Link to Pubmed [PMID] – 32210946
Link to DOI – 10.3389/fmicb.2020.00373
Front Microbiol 2020 ; 11(): 373
Blood collected and dried on a paper card – dried blood spot (DBS) – knows a growing interest as a sampling method that can be performed outside care facilities by capillary puncture, and transported in a simple and safe manner by mail.

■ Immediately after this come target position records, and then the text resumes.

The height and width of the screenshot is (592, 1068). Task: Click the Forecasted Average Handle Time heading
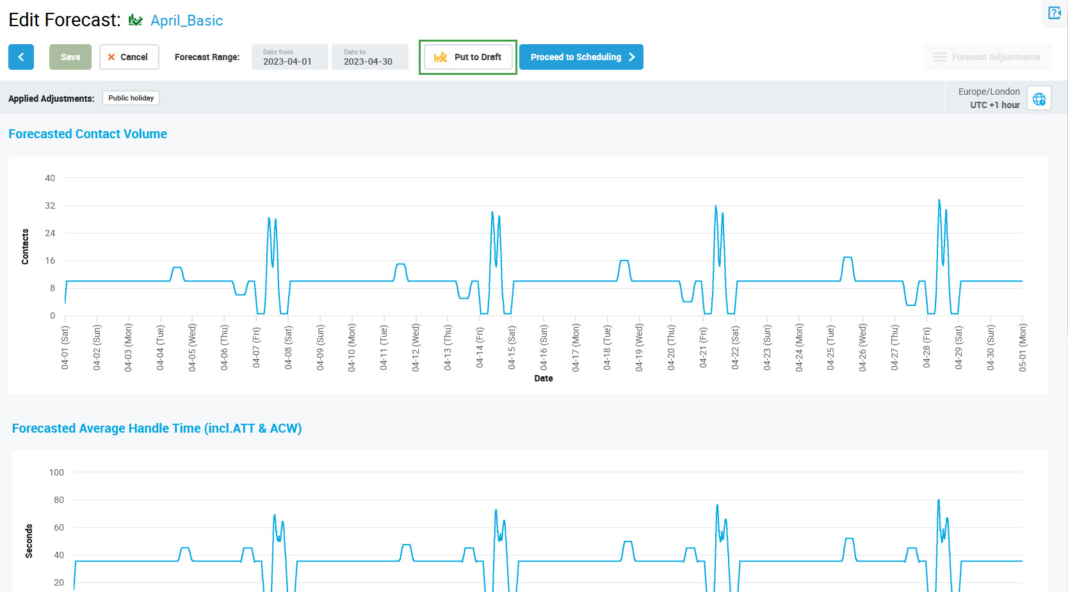157,428
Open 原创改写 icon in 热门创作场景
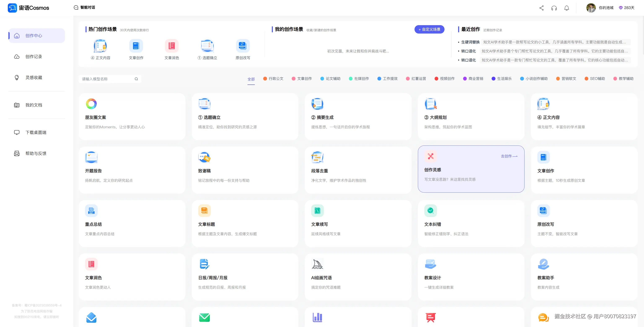 coord(243,46)
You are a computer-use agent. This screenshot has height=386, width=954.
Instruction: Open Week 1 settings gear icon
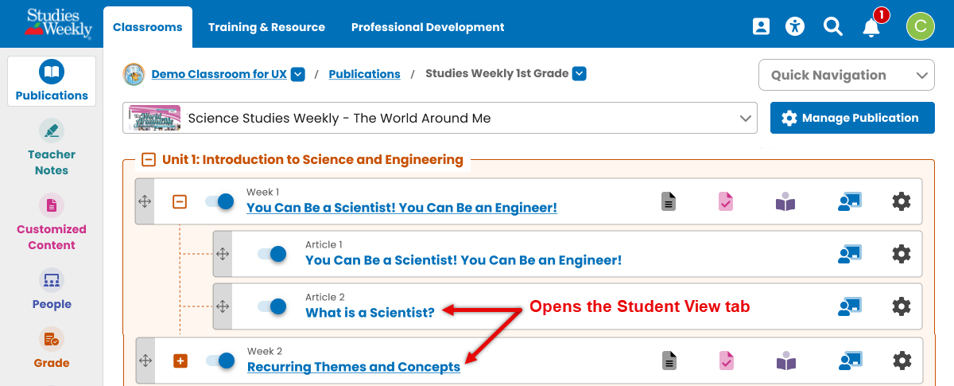click(x=901, y=202)
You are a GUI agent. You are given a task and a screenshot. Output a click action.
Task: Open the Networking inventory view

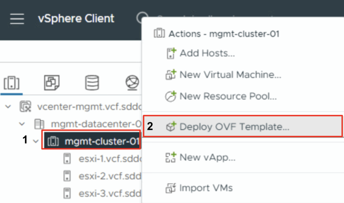[132, 83]
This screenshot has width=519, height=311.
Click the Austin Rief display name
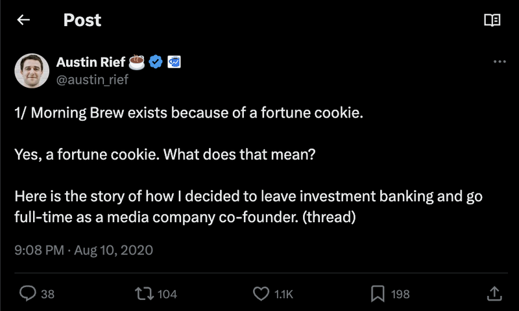[x=90, y=62]
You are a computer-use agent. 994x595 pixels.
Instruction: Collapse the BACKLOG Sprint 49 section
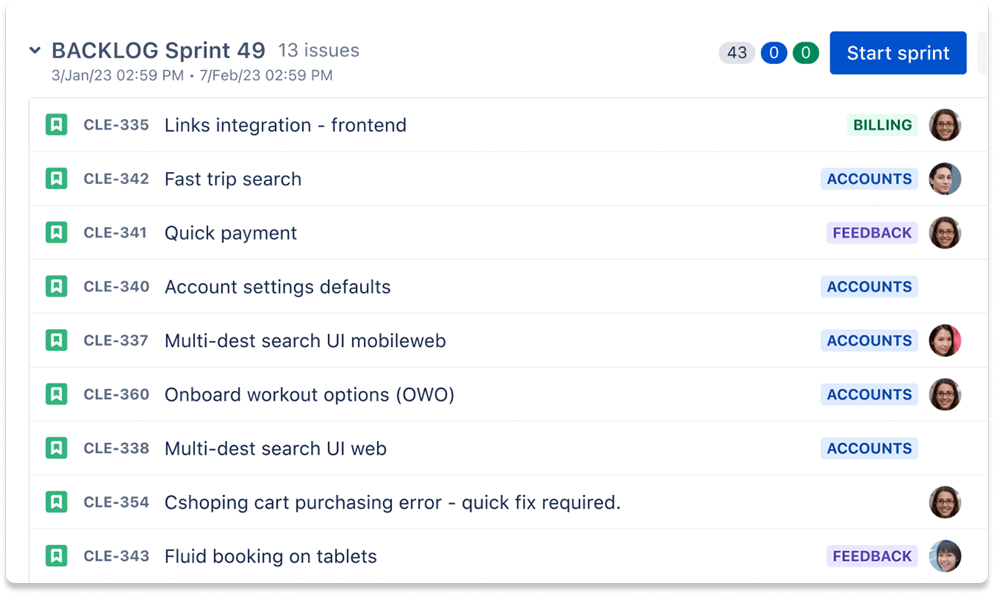coord(35,50)
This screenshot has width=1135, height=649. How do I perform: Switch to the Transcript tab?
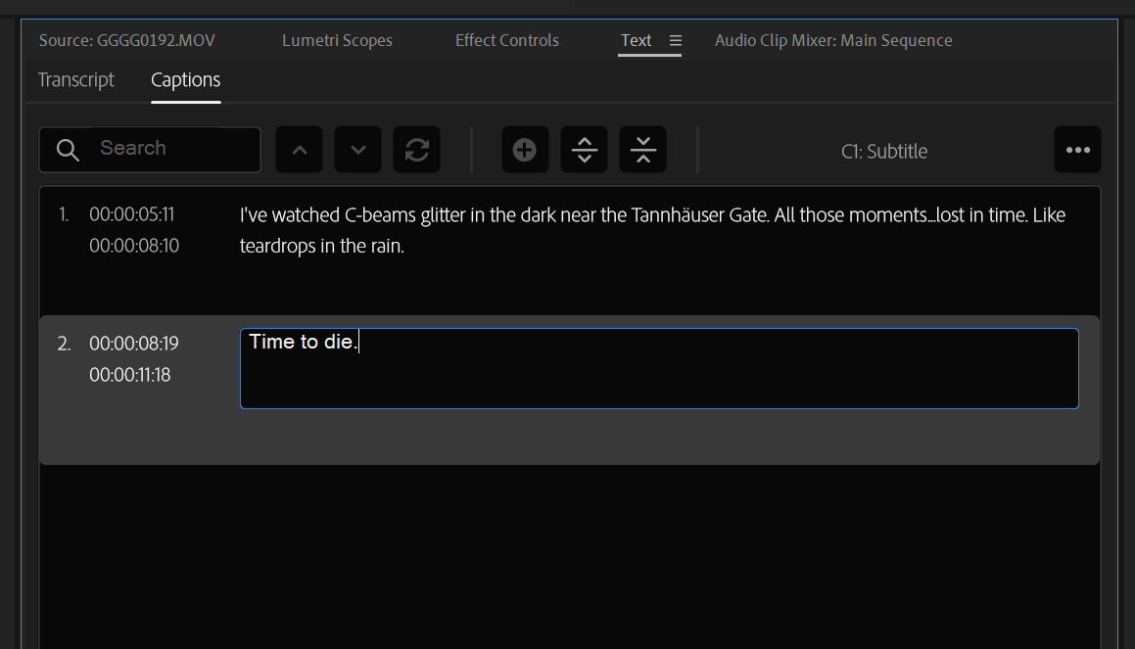(76, 80)
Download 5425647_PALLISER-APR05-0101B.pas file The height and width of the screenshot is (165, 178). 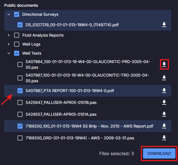tap(164, 102)
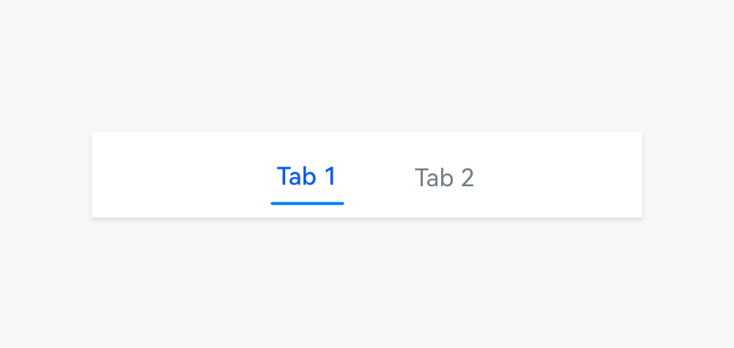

The benefits of this method for blood collection and transport has recently led the World Health Organization to recommend DBS for HIV and hepatitis B and C diagnosis. The clinical utility of DBS sampling to improve diagnostics and care of HIV and hepatitis B and C infection in hard to reach populations, key populations and people living in low-income settings was highlighted. Literature about usefulness of DBS specimens in the therapeutic cascade of care – screening, confirmation, quantification of nucleic acids, and resistance genotyping -, was reviewed. DBS samples are suitable for testing antibodies, antigens, or nucleic acids using most laboratory methods. Good sensibility and specificity have been reported for infant HIV diagnosis and diagnosis of hepatitis B and C. The performance of HIV RNA testing on DBS to identified virological failure on antiretroviral therapy is also high but not optimal because of the dilution of dried blood in the elution buffer, reducing the analytical sensitivity, and because of the contamination by intracellular HIV DNA. Standardized protocols are needed for inter-laboratory comparisons, and manufacturers should pursue regulatory approval for in vitro diagnostics using DBS specimens. Despite these limitations, DBS sampling is a clinically relevant tool to improve access to infectious disease diagnosis worldwide.